## Exercise
The job is to find each line in the entries holding the string "Given" and copy that line.

## The data
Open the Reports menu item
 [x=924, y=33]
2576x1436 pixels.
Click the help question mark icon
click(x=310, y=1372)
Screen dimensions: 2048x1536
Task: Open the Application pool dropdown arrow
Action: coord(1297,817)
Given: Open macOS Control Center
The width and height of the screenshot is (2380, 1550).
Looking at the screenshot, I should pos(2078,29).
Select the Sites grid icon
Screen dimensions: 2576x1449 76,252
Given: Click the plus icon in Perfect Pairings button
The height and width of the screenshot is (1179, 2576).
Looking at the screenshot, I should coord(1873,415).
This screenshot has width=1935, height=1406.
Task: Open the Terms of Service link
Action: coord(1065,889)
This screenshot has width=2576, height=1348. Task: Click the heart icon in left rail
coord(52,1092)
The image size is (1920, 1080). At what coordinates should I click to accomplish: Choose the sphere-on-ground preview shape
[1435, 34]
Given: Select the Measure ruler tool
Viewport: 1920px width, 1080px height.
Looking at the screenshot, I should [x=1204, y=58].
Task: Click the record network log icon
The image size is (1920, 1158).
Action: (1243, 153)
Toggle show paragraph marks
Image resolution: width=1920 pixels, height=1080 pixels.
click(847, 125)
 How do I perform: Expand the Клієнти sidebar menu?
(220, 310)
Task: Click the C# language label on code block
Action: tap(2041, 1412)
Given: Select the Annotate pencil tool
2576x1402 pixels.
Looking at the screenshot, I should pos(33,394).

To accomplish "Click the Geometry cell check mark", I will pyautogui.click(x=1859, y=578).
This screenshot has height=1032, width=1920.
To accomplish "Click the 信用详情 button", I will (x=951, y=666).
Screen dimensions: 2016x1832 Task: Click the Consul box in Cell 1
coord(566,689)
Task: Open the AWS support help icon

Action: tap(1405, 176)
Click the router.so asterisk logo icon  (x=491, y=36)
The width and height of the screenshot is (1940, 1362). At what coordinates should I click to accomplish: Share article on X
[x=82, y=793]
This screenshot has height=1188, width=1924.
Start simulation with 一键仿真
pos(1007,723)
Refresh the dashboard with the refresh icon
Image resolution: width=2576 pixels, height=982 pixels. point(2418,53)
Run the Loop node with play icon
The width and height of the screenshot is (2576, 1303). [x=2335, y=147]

## Exercise output
Given: Open macOS Control Center
Given: Click the plus icon in Perfect Pairings button
Given: Select the Measure ruler tool
Given: Select the Annotate pencil tool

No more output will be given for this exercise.